> _ASSIGNMENT_
Take the entries below and return them unchanged.

> _STUDY MATERIAL_
+ + +

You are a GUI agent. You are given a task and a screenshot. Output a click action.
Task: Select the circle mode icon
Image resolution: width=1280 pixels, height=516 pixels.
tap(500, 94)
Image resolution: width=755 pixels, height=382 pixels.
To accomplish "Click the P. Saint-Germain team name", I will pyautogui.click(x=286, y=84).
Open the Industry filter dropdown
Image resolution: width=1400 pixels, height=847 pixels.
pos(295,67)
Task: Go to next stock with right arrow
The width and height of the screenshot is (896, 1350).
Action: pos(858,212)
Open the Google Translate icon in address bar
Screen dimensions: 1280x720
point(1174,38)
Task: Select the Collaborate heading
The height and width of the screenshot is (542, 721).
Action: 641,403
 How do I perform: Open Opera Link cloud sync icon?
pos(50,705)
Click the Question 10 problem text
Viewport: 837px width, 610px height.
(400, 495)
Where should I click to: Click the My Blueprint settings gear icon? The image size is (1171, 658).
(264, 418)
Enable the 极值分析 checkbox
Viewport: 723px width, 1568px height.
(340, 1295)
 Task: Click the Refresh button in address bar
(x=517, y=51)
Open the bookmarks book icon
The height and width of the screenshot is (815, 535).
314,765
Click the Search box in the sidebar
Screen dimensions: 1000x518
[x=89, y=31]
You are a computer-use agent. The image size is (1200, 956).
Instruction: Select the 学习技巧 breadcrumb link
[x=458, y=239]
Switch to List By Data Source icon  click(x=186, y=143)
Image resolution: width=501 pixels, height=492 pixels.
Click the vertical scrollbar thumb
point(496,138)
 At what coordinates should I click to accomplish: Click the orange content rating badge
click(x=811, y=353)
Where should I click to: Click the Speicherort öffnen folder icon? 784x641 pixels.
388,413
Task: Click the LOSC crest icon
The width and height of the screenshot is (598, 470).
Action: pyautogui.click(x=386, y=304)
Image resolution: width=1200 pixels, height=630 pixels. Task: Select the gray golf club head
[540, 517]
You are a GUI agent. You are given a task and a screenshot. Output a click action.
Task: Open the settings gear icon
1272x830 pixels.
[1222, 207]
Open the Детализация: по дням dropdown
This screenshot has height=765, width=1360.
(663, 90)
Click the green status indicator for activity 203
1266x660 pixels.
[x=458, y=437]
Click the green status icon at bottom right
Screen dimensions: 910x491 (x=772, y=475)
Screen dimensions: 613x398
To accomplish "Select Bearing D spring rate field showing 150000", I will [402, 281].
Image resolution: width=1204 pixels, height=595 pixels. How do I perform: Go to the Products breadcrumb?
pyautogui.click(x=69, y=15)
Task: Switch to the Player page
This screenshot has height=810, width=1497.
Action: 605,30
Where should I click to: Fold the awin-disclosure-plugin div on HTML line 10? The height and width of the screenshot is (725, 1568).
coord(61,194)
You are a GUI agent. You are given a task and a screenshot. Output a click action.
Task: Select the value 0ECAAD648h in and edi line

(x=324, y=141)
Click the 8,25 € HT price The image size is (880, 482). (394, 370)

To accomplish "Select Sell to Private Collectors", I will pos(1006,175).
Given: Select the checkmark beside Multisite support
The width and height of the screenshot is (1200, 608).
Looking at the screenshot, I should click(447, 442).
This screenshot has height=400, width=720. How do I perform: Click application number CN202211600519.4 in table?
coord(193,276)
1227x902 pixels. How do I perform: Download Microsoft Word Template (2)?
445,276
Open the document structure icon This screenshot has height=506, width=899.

+ + +

> _ANSWER SPACE_
You are a GUI agent. You are given a task and a screenshot. Output a click action.
Task: Select the circle mode icon
Image resolution: width=1280 pixels, height=516 pixels.
tap(500, 94)
Image resolution: width=755 pixels, height=382 pixels.
To accomplish "Click the P. Saint-Germain team name", I will pyautogui.click(x=286, y=84).
Open the Industry filter dropdown
Image resolution: width=1400 pixels, height=847 pixels.
pos(295,67)
Task: Go to next stock with right arrow
The width and height of the screenshot is (896, 1350).
Action: pos(858,212)
Open the Google Translate icon in address bar
Screen dimensions: 1280x720
point(1174,38)
Task: Select the Collaborate heading
The height and width of the screenshot is (542, 721).
Action: 641,403
 How do I perform: Open Opera Link cloud sync icon?
pos(50,705)
Click the Question 10 problem text
Viewport: 837px width, 610px height.
(400, 495)
Where should I click to: Click the My Blueprint settings gear icon? The image size is (1171, 658).
(264, 418)
Enable the 极值分析 checkbox
Viewport: 723px width, 1568px height.
(340, 1295)
 Task: Click the Refresh button in address bar
(x=517, y=51)
Open the bookmarks book icon
The height and width of the screenshot is (815, 535).
314,765
Click the Search box in the sidebar
Screen dimensions: 1000x518
[x=89, y=31]
You are a computer-use agent. The image size is (1200, 956).
Instruction: Select the 学习技巧 breadcrumb link
[x=458, y=239]
Switch to List By Data Source icon  click(x=186, y=143)
Image resolution: width=501 pixels, height=492 pixels.
Click the vertical scrollbar thumb
point(496,138)
 At what coordinates should I click to accomplish: Click the orange content rating badge
click(x=811, y=353)
Where should I click to: Click the Speicherort öffnen folder icon? 784x641 pixels.
388,413
Task: Click the LOSC crest icon
The width and height of the screenshot is (598, 470).
Action: pyautogui.click(x=386, y=304)
Image resolution: width=1200 pixels, height=630 pixels. Task: Select the gray golf club head
[540, 517]
You are a GUI agent. You are given a task and a screenshot. Output a click action.
Task: Open the settings gear icon
1272x830 pixels.
[1222, 207]
Open the Детализация: по дням dropdown
This screenshot has height=765, width=1360.
(663, 90)
Click the green status indicator for activity 203
1266x660 pixels.
[x=458, y=437]
Click the green status icon at bottom right
Screen dimensions: 910x491 (x=772, y=475)
Screen dimensions: 613x398
To accomplish "Select Bearing D spring rate field showing 150000", I will [402, 281].
Image resolution: width=1204 pixels, height=595 pixels. How do I perform: Go to the Products breadcrumb?
pyautogui.click(x=69, y=15)
Task: Switch to the Player page
This screenshot has height=810, width=1497.
Action: 605,30
Where should I click to: Fold the awin-disclosure-plugin div on HTML line 10? The height and width of the screenshot is (725, 1568).
coord(61,194)
You are a GUI agent. You are given a task and a screenshot. Output a click action.
Task: Select the value 0ECAAD648h in and edi line

(x=324, y=141)
Click the 8,25 € HT price The image size is (880, 482). (394, 370)

To accomplish "Select Sell to Private Collectors", I will pos(1006,175).
Given: Select the checkmark beside Multisite support
The width and height of the screenshot is (1200, 608).
Looking at the screenshot, I should click(447, 442).
This screenshot has height=400, width=720. How do I perform: Click application number CN202211600519.4 in table?
coord(193,276)
1227x902 pixels. How do I perform: Download Microsoft Word Template (2)?
445,276
Open the document structure icon This screenshot has height=506, width=899.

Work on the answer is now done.